Tunisian and Maltese investors form a cross-border network of private and institutional capital that is increasingly active in Tunisia’s renewable energy and wider economic development. Since 2008, Tunisian investors and Maltese partners, including the Malta‑based Zammit Group, have backed large-scale solar initiatives with UK developer Nur Energie, most notably through TuNur Ltd, an independent renewable energy, transmission and green hydrogen developer operating from Tunisia at the intersection of European and African markets. This investor group is pursuing utility‑scale export projects while also engaging in smaller domestic solar and wind developments.
The flagship TuNur project envisages a 2.25 GW concentrated solar power plant in the Sahara near Rjim Maatoug, combined with a 2 GW high‑voltage direct current submarine cable from Tunisia to Italy, designed to deliver around 9–9.4 TWh of dispatchable renewable electricity per year to European markets such as Italy, Germany, Switzerland, France, the United Kingdom and potentially Malta and France via additional interconnectors. Backers present the scheme as an intercontinental corridor that can help European states meet renewable energy and emissions‑reduction targets, while in Tunisia it is promoted as a driver of industrial development, improved energy security, local CSP know‑how and large‑scale job creation, with projections of thousands of direct and tens of thousands of indirect jobs. At the same time, critical analyses from civil society and research organisations highlight that the export‑oriented ownership structure, heavy use of collective desert lands and the fact that the project is not planned to connect to Tunisia’s own grid raise concerns about local benefits, land and water impacts, and the broader justice of an energy transition geared primarily to supplying European demand.

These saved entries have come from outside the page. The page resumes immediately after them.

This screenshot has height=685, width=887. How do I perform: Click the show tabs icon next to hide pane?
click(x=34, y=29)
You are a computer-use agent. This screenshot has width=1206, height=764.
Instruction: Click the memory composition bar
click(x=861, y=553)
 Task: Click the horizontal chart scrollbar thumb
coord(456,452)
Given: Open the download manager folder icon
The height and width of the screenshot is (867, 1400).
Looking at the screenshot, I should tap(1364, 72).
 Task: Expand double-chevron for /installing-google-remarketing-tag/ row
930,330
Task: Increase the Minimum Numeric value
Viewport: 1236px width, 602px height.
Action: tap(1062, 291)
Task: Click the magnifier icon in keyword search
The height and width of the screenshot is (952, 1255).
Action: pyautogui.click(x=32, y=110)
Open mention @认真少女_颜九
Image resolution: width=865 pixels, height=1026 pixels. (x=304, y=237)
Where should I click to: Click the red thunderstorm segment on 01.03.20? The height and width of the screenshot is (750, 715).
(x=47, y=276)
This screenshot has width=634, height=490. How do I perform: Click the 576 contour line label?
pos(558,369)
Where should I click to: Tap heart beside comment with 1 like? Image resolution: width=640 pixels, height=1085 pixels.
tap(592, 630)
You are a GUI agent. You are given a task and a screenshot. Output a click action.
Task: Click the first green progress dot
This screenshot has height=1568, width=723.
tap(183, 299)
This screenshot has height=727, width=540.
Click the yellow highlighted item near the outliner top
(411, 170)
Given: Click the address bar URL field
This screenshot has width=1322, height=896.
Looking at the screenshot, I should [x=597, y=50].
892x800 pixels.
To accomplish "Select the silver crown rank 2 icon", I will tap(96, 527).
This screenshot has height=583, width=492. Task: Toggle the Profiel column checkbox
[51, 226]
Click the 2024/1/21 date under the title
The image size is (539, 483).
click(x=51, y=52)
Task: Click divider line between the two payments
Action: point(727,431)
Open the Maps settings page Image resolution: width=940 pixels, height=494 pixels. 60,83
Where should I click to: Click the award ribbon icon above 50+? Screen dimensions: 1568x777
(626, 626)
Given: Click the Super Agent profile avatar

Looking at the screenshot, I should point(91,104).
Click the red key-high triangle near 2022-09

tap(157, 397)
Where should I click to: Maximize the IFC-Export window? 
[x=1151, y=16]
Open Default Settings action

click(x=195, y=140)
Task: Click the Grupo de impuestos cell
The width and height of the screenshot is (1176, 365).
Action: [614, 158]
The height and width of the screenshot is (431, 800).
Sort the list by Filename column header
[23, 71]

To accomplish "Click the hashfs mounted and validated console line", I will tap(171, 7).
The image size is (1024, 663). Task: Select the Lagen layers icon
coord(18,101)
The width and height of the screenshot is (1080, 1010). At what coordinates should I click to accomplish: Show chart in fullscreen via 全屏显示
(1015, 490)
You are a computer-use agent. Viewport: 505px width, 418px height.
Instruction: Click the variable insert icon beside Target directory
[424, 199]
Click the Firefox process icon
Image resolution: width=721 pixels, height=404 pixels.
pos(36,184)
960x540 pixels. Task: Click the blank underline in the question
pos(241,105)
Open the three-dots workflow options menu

Beyond TuNur, Maltese investors have established a modest but growing presence in Tunisia, with 20 companies involving Maltese participation and foreign direct investment of around 106 million dinars generating roughly 2,000 jobs. Business forums, company missions and memoranda of understanding between chambers of commerce and professional associations in Malta and Tunisia have targeted joint projects and alliances in sectors such as construction, agribusiness, processing industries, tourism, financial services, technology and the emerging aerospace and renewable energy industries. Tunisian investment promotion bodies, including FIPA‑Tunisia and the Tunisia Investment Authority, actively court Maltese and other foreign investors with incentives, streamlined procedures and public‑private partnership frameworks, positioning Tunisian and Maltese investors as key partners in export‑oriented, capital‑intensive projects, especially in the energy and infrastructure space.